▼
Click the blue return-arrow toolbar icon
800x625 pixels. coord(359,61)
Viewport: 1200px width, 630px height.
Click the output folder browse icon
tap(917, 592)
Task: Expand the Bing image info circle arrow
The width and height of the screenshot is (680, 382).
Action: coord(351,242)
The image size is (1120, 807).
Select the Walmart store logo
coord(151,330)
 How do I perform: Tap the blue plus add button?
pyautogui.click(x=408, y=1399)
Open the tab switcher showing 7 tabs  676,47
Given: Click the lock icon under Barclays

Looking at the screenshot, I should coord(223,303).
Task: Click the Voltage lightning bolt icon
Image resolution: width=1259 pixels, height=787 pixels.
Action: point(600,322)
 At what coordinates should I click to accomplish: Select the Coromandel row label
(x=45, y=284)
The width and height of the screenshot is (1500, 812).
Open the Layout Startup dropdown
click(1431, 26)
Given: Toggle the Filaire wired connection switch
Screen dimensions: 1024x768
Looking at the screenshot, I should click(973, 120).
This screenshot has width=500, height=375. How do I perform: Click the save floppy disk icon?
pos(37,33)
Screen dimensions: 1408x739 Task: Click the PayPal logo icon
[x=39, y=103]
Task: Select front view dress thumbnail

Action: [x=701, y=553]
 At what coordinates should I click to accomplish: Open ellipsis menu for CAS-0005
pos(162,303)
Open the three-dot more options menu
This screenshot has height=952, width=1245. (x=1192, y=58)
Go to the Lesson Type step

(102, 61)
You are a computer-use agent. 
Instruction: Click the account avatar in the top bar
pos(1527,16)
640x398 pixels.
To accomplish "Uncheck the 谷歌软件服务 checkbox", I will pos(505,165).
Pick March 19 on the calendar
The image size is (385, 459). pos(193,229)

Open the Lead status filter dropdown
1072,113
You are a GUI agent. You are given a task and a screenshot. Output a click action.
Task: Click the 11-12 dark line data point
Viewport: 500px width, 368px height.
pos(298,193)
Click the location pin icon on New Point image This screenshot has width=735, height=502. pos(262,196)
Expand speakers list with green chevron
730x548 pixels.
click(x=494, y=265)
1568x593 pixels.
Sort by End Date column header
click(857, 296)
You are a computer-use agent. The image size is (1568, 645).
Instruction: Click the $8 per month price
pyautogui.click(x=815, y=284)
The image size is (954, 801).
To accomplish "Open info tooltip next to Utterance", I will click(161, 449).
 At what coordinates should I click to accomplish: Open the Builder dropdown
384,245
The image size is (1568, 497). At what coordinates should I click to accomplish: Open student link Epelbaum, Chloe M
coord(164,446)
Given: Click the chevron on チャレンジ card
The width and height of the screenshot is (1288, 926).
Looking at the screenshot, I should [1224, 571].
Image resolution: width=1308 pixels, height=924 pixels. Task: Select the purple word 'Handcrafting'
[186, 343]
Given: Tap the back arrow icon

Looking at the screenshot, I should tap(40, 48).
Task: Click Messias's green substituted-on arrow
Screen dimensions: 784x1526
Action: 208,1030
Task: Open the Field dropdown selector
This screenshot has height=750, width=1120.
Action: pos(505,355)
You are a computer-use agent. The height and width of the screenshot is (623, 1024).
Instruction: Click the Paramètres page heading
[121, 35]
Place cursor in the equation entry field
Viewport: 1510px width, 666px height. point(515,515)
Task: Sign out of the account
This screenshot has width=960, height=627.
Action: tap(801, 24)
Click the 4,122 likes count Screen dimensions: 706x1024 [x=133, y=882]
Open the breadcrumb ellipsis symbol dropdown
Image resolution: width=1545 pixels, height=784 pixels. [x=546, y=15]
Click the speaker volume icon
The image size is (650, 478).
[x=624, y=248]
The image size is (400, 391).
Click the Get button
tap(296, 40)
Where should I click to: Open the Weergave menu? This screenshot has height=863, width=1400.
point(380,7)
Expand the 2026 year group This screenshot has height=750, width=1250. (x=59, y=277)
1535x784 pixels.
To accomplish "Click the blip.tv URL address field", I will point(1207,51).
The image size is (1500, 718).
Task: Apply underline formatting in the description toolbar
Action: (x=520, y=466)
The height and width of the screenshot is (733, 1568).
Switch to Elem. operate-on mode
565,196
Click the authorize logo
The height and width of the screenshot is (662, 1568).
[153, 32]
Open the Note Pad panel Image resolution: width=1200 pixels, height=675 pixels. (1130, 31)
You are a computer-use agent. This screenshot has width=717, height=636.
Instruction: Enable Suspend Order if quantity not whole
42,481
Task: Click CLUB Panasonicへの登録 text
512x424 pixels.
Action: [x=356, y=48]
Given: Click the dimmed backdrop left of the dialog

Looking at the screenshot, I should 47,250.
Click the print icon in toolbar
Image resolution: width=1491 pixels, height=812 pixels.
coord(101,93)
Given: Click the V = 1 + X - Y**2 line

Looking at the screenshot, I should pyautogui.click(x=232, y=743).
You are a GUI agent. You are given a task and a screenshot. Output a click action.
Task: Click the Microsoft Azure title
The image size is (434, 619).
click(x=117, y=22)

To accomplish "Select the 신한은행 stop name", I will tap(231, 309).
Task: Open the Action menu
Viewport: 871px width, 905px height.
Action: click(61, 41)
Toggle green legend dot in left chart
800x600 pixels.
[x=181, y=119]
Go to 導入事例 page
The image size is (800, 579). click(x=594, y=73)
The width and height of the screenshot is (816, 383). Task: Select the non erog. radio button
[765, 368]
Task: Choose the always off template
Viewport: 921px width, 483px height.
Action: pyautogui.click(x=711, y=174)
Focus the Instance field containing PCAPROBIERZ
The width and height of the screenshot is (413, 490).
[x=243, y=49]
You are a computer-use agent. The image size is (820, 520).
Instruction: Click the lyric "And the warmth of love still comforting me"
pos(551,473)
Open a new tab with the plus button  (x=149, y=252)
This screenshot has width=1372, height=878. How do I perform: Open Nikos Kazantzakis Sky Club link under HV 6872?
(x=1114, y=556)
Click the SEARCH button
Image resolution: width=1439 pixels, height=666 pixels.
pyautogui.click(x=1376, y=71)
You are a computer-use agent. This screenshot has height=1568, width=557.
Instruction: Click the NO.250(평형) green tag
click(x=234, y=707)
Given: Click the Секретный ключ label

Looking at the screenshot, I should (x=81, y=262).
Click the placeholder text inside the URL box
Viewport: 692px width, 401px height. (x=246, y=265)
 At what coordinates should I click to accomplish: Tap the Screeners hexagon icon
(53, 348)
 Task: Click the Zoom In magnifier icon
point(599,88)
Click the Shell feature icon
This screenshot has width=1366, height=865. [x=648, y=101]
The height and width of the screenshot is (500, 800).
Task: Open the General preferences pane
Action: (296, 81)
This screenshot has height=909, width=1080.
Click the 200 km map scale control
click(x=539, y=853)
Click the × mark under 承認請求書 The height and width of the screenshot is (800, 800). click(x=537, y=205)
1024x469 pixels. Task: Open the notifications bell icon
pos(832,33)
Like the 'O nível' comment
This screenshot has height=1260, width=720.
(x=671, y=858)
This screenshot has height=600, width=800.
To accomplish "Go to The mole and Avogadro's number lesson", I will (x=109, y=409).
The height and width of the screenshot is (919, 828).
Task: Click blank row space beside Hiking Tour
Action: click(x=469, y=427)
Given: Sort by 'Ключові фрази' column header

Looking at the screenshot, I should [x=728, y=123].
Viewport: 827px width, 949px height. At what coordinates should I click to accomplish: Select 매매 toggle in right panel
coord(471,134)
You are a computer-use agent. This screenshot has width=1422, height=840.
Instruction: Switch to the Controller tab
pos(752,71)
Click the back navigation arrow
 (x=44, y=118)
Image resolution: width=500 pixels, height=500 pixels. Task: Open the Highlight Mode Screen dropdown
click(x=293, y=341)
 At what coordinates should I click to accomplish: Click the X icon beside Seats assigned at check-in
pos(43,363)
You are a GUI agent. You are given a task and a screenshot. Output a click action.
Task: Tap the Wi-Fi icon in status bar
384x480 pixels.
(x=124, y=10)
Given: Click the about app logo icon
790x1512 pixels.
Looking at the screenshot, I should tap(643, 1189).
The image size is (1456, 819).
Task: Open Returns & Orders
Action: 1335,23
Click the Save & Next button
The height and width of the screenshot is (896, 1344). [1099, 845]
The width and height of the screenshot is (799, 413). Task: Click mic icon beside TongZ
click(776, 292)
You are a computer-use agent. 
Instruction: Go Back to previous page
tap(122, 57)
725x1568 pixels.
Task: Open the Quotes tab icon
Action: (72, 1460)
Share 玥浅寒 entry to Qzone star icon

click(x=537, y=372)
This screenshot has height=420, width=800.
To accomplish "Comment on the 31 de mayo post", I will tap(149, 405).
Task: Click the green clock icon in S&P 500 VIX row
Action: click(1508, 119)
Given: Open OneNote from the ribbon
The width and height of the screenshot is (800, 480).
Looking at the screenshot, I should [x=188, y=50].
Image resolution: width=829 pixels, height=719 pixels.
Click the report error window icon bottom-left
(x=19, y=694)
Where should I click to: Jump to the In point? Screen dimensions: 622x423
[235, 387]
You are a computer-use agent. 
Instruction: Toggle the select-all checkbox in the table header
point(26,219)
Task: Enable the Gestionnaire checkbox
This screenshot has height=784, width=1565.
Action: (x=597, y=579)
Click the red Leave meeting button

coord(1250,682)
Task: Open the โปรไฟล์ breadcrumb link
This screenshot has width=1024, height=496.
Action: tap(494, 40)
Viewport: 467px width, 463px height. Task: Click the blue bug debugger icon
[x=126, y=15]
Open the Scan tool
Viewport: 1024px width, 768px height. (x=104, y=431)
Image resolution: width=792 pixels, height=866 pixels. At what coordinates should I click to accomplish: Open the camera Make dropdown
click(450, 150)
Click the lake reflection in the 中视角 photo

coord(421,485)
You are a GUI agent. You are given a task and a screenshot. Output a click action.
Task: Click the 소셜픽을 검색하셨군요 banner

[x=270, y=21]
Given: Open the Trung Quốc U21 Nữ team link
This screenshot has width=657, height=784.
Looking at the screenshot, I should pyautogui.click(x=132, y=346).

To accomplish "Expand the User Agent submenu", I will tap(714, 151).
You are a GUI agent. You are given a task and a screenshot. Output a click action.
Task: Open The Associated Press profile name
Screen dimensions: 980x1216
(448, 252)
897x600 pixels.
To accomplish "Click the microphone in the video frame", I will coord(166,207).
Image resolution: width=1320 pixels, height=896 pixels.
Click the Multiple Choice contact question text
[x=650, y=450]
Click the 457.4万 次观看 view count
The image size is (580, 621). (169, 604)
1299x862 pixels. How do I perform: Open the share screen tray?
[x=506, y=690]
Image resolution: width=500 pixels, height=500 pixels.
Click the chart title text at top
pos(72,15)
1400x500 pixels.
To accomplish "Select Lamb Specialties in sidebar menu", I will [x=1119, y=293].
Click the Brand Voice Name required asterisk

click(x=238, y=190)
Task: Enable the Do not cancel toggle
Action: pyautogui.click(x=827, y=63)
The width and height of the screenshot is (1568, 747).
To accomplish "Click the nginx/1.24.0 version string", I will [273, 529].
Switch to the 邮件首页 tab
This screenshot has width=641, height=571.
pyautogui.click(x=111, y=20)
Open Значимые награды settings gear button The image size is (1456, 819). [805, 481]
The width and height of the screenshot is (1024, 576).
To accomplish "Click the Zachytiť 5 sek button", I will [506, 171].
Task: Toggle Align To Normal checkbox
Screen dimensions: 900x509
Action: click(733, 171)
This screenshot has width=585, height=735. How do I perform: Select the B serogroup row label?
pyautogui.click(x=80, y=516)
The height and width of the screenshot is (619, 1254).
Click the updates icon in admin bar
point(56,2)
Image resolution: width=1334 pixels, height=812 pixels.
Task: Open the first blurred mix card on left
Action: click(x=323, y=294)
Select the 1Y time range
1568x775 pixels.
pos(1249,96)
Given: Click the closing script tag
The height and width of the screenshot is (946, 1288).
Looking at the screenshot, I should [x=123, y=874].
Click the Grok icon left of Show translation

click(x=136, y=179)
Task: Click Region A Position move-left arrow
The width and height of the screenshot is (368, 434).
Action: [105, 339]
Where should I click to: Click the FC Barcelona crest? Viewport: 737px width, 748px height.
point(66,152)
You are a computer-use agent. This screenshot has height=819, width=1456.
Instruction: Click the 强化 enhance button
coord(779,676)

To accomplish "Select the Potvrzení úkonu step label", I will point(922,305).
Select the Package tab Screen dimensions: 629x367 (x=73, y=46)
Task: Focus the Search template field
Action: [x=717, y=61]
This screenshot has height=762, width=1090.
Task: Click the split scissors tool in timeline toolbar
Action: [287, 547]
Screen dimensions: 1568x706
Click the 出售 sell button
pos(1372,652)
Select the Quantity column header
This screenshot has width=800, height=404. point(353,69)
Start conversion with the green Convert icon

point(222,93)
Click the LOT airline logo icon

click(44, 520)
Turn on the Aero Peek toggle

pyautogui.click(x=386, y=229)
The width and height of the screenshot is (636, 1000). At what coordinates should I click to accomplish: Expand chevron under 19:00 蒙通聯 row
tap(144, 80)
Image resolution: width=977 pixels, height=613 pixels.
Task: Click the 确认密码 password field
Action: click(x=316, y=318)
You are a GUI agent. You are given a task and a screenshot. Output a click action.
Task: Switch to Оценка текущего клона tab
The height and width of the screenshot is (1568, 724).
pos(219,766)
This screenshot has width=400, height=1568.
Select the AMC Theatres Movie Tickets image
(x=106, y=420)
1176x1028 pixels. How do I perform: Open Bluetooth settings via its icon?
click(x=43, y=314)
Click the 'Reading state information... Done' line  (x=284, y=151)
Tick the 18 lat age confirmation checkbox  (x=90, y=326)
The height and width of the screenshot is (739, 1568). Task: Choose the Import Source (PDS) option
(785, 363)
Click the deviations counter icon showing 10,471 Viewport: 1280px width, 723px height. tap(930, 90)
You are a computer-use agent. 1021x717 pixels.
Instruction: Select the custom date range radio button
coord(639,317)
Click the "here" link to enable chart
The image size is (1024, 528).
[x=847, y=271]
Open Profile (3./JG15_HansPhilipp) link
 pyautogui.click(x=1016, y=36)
▲
## REQUIRED ACTION
Using only the listing above, restate exactly the lines from the line containing "Open a new tab" through the line containing "has height=1568, width=557.", both included.

## FINAL ANSWER
Open a new tab with the plus button  (x=149, y=252)
This screenshot has width=1372, height=878. How do I perform: Open Nikos Kazantzakis Sky Club link under HV 6872?
(x=1114, y=556)
Click the SEARCH button
Image resolution: width=1439 pixels, height=666 pixels.
pyautogui.click(x=1376, y=71)
You are a computer-use agent. This screenshot has height=1568, width=557.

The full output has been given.